L’année d’après, un rapport daté du 16 octobre 1906 est publié. Il projette la création d'un chemin de fer d'intérêt local permettant de relier les lignes déjà existantes. On y relève le projet d'une ligne reliant Bourdons (Pont Minard) à Poissons (Gare) par Consigny, Clinchamp, Chalvraines, Prez sous Lafauche (Gare), Lafauche, Aillianville, Leurville, Augeville et Annonville. Seulement le tracé présente de sérieuses difficultés aux deux grandes montées de Bourdons à Consigny et de Lafauche à Aillianville. Une variante fut également proposée reliant Bourdons à Soulaincourt. Elle modifiait le trajet à partir d'Aillianville en rejoignant Chambroncourt, Germisay et Germay.

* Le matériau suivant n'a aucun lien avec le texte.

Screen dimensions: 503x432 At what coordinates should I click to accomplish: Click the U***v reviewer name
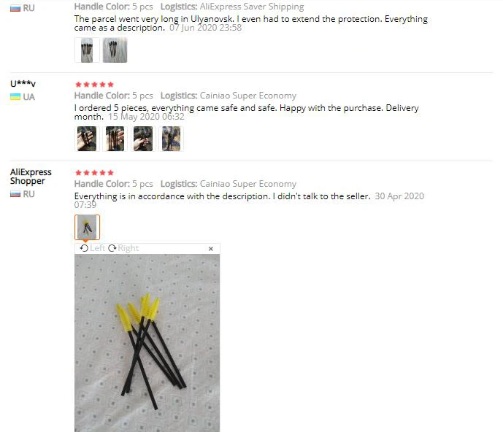coord(23,84)
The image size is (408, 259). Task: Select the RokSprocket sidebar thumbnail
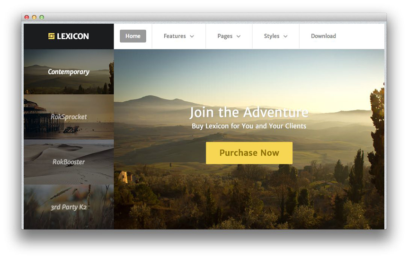(x=69, y=117)
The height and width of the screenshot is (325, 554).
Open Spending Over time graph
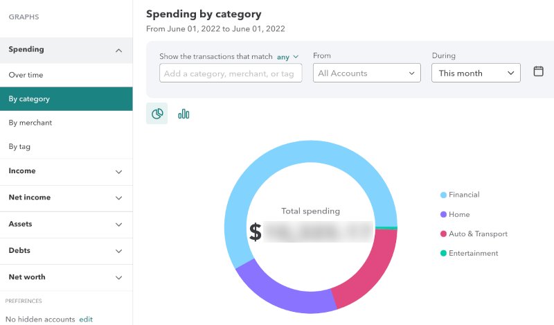(x=26, y=74)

Le 7 novembre 1906 le conseil municipal demande alors l’établissement d’une voie de chemin de fer à voie étroite venant de Bourdons et qui serait utile pour le commerce des bois. Les difficultés précédemment rencontrées, à savoir les fortes pentes, n’ayant pas trouvé de solution, les deux projets furent abandonnés.
Le trafic voyageur de la ligne Bologne Neufchâteau a cessé le 31 mai 1970, et la voie, désormais unique, a véhiculé un trafic restreint de marchandises pour l’usine Tréfilac de Manois jusqu’à la fin 2008, avec un terminus à Rimaucourt pour les transports des grains ; le réseau étant désaffecté est réservé à une activité touristique sur l’autre portion.


Didier Desnouvaux


Sources : Archives Départementales de Haute-Marne cotes 84-S-3 ; 84-S-4 ; Daguin 375.